[begin Quoted text]

Future lunar bases could be built with LEGO moon bricks

3D-printed blocks made from meteorite dust offer a promising new spin on the iconic toy design.
3D printed Lego moon brick made from meteorite dust against space background
Researchers used meteorite dust as a stand-in for the moon's regolith. Credit: LEGO

There are countless complexities to consider ahead of establishing a permanent base on the moon, but one potential project may not require complex chemistry and engineering techniques. In fact, it may resemble child’s play—specifically with LEGO bricks.

Livable lunar facilities will require seriously tough construction materials to protect its inhabitants, but ferrying all the necessary components between Earth and the moon could easily push costs higher than space agencies can handle. Experts have long believed that harvesting resources from the moon itself could provide much of what astronauts need to build and maintain base structures. Researchers are particularly interested in what can be done with the environment’s copious amounts of regolith—all that dust, rock, and fine particulates that coat the moon’s surface. But while regolith is widely understood to be possible building block ingredients, what those building blocks will exactly look like remains to be seen.

[end Quoted text]

Tasks for this exercise
1. In the text on LEGO moon bricks, what did researchers use as a stand-in for the moon's regolith?
2. According to the text on LEGO moon bricks, what makes up regolith? List each item.

[begin Data excerpt]

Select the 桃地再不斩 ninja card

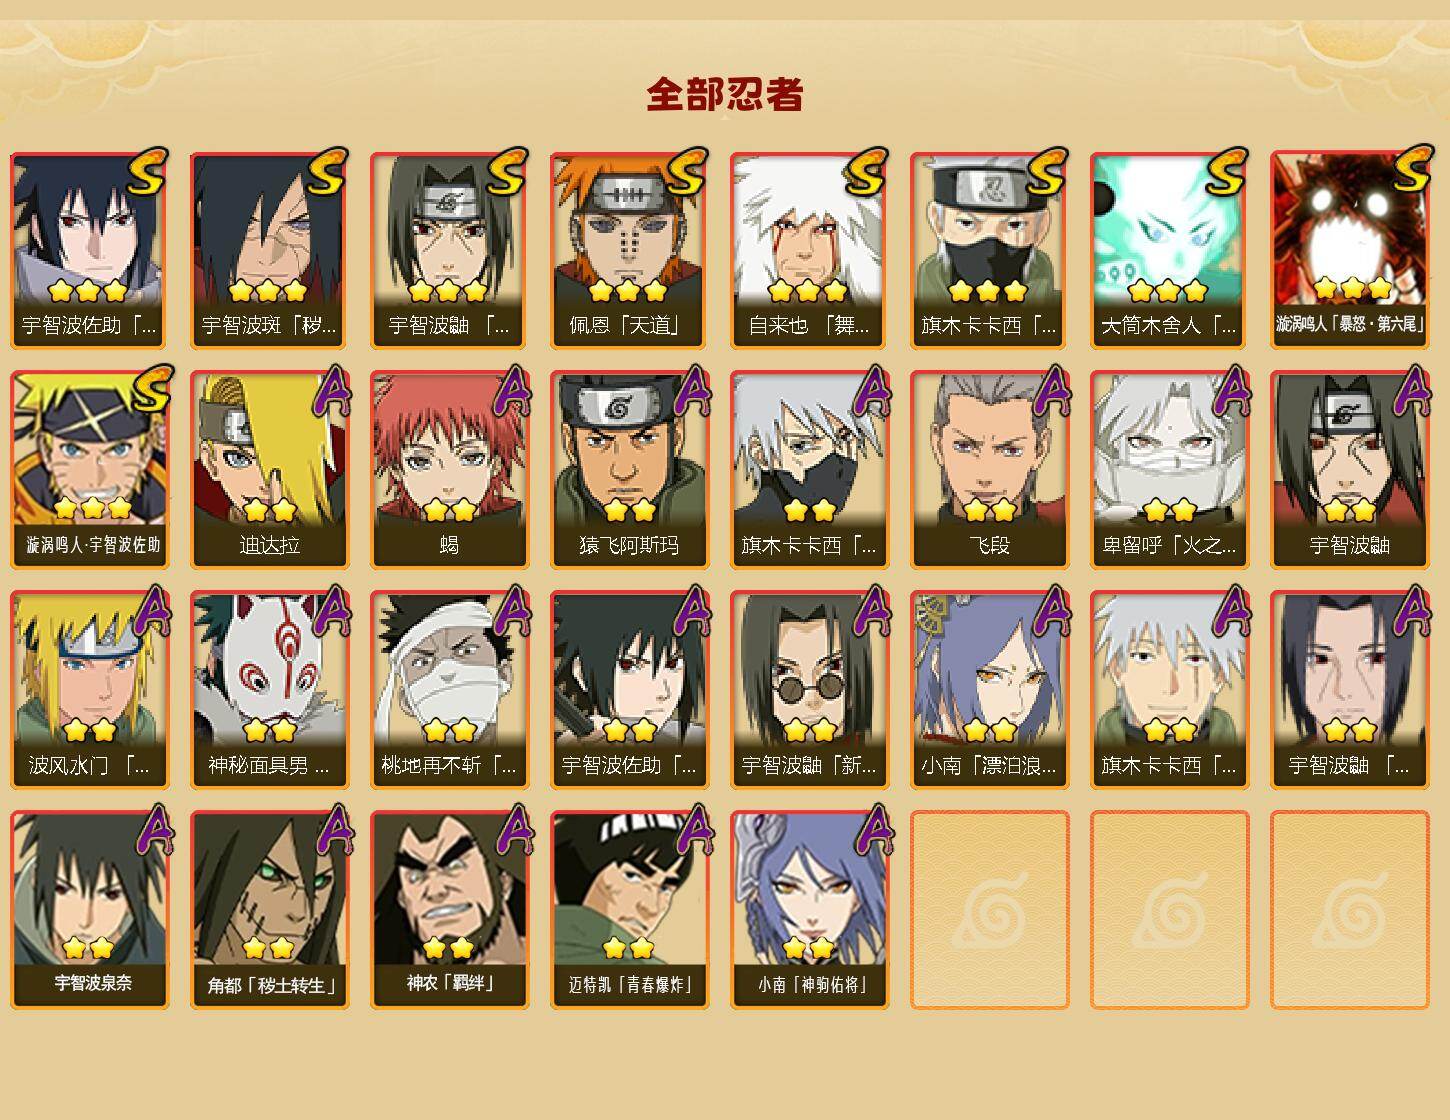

[end Data excerpt]

Replies
1. Meteorite dust

2.
- dust
- rock
- fine particulates